TTR是一种具有高度稳定性的四聚体结构蛋白,但TTR四聚体在病理情况或非正常生理状态下(如应激、炎症反应时)可发生分解,降解为单体。TTR的单体会生成种类复杂多样的淀粉样纤维,从而导致细胞内淀粉样纤维非正常生理性集聚。而细胞内的淀粉样异常沉积会造成细胞本身新陈代谢异常以至整个组织功能上的改变和紊乱,从而引发相关的疾病,比如报道较多的,遗传性转甲状腺素淀粉样变性病。
hATTR淀粉样变性发病率和死亡率很高,影响了全球5万多人。由于该病可能造成神经和心脏损伤,因此,确诊后的患者中位生存期为4.7年,而心肌病患者的生存期大大缩短(3.4年)。

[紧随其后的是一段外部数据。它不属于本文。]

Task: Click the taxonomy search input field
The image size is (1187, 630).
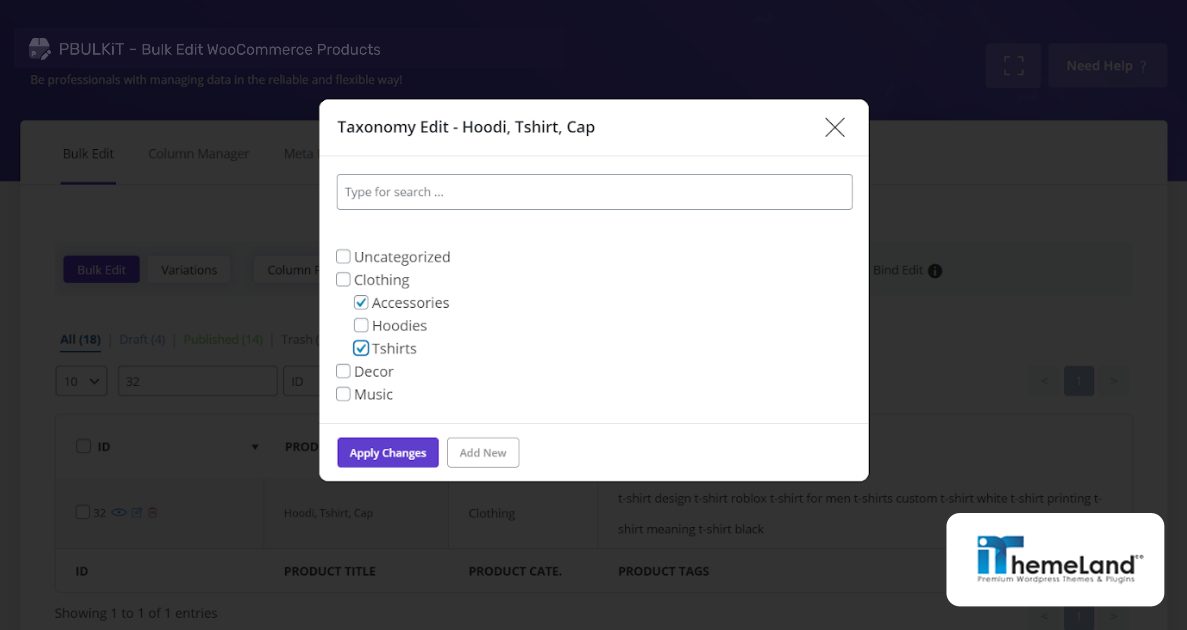Action: tap(594, 192)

RNAi(RNA干扰)是一种基因沉默的自然细胞过程,也是目前生物学和药物开发中最有前途和发展最快的前沿领域之一,有可能改变遗传病和其他疾病患者的治疗方案。
动物模型的应用有助于推动hATTR相关的潜在治疗方法向临床试验进一步转化,很多研究旨在靶向特定RNA,阻止野生型和变异的转甲状腺素(TTR)蛋白的生成,用于治疗hATTR淀粉样变性的多发性神经病患者。
相应地,存在关于非人动物例如啮齿类动物例如鼠科动物例如小鼠或大鼠的需要,其中所述非人动物的Ttr基因是整体或部分替换为人TTR基因的,或分别用包含编码人或人源化TTR蛋白质的序列的人TTR基因替换(例如在内源非人基因座处)。
还存在关于包含TTR基因(例如人源化或人)的非人动物的需要,在所述非人动物中,TTR基因处于人调节元件(例如人源调节元件)的控制下。
还存在关于人源化非人动物的需要,所述人源化非人动物表达人或人源化TTR蛋白质,所述非人动物的Ttr基因是整体或部分替换为TTR基因的,所述TTR基因处于人调节元件(例如人源调节元件)的控制下。
还存在关于人源化非人动物的需要,所述人源化非人动物在眼中表达人或人源化TTR蛋白质,所述年龄匹配的非人动物表达功能TTR蛋白质。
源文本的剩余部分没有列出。